If payment of the option exercise price of a Non-Qualified Stock
Option is made in whole or in part in the form of Restricted Stock,
such Restricted Stock (and any replacement shares relating thereto)
shall remain (or be) restricted in accordance with the original terms
of the Restricted Stock award in question, and any additional Stock
received upon the exercise shall be subject to the same forfeiture
restrictions, unless otherwise determined by the Committee, in its
sole discretion, at or after grant.
If payment of the Option exercise price of a Non-Qualified Option is
made in whole or in part in the form of unrestricted stock already
owned by the Participant, the Company may require that the stock has
been owned by the Participant for a period of time so that such
payment would not result in a change to the Company's earnings as a
result of the exercise. Such provision may be used by the Company to
prevent a pyramid exercise.
No shares of Stock shall be issued until full payment therefor has
been made. An optionee shall generally have the rights to dividends or
other rights of a shareholder with respect to shares subject to the
Option when the optionee has given written notice of exercise, has
paid in full for such shares, and, if requested, has given the
representation described in Section 12(a).
(e) Replacement Options. If an Option granted pursuant to the Plan may be
exercised by an optionee by means of a stock-for-stock swap method of
exercise as provided in 5(d) above, then the Committee may, in its
sole discretion and at the time of the original option grant,
authorize the Participant to automatically receive a replacement
Option pursuant to this part of the Plan.

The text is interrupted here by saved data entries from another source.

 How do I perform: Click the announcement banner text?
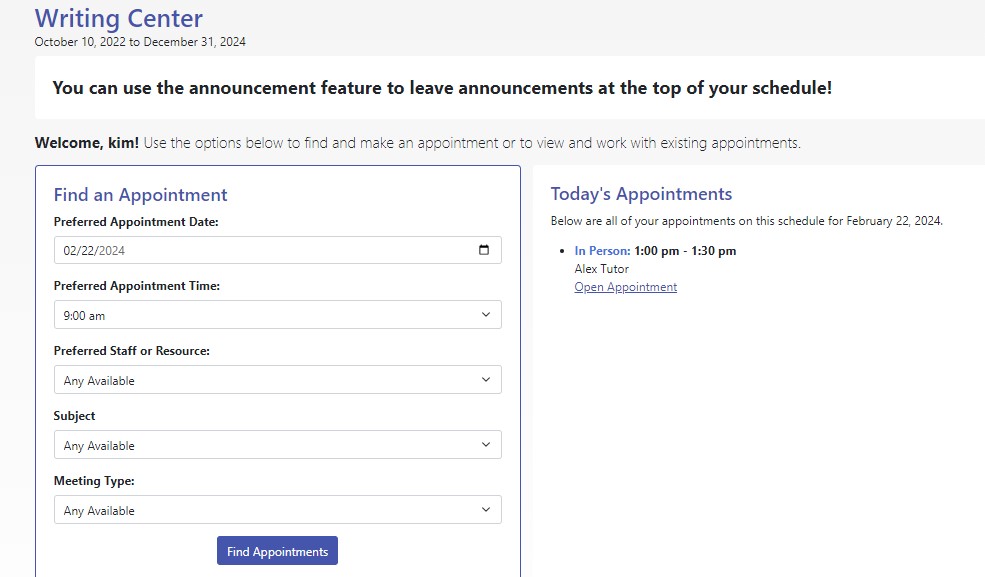click(x=442, y=88)
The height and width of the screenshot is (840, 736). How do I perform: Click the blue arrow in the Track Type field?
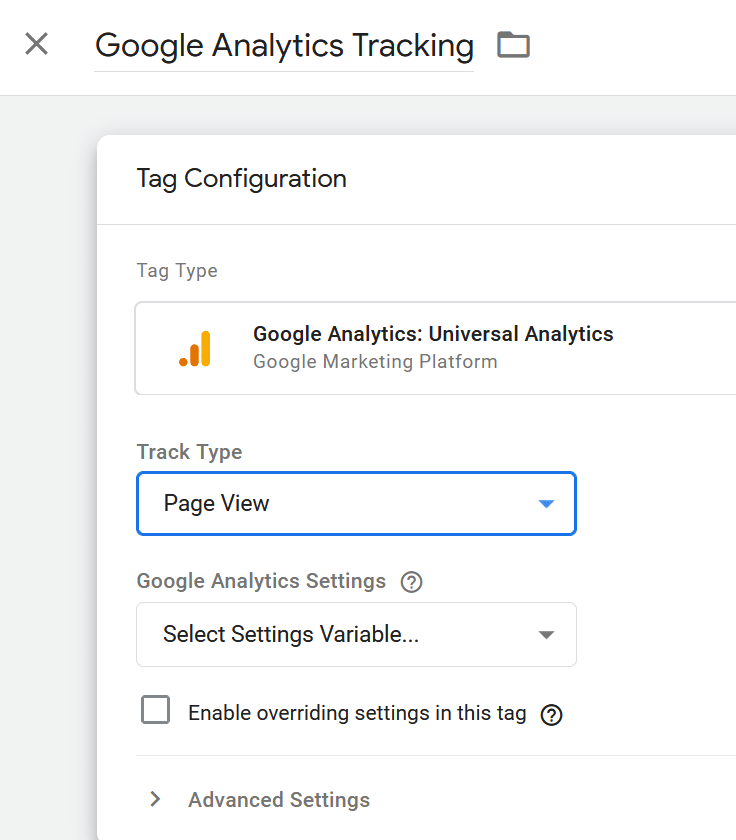(546, 504)
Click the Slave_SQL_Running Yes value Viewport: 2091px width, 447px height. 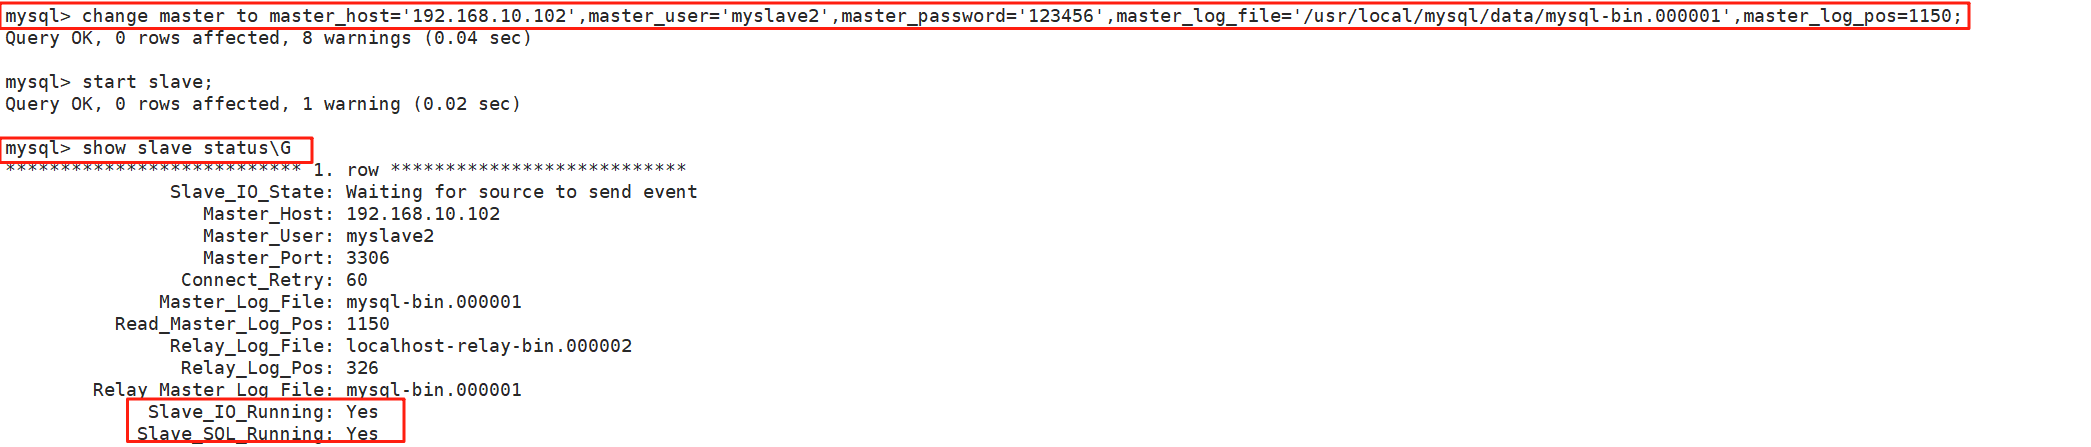click(362, 434)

This replacement option shall cover a number of shares determined by
the Committee, but in no event more than the number of shares equal to
the difference between the number of shares of the original option
exercised and the net shares received by the Participant from such
exercise. The exercise price of the replacement option shall equal the
then current Fair Market Value, and with a term extending to the
expiration date of the original Option.
The Committee shall have the right, in its sole discretion and at any
time, to discontinue the automatic grant of replacement options if it
determines the continuance of such grants to no longer be in the best
interest of the Company.
(f) Non-Transferability of Options. No Stock Option shall be transferable
by the optionee otherwise than by will or by the laws of descent and
distribution, and all Stock Options shall be exercisable, during the
optionee's lifetime, only by the optionee.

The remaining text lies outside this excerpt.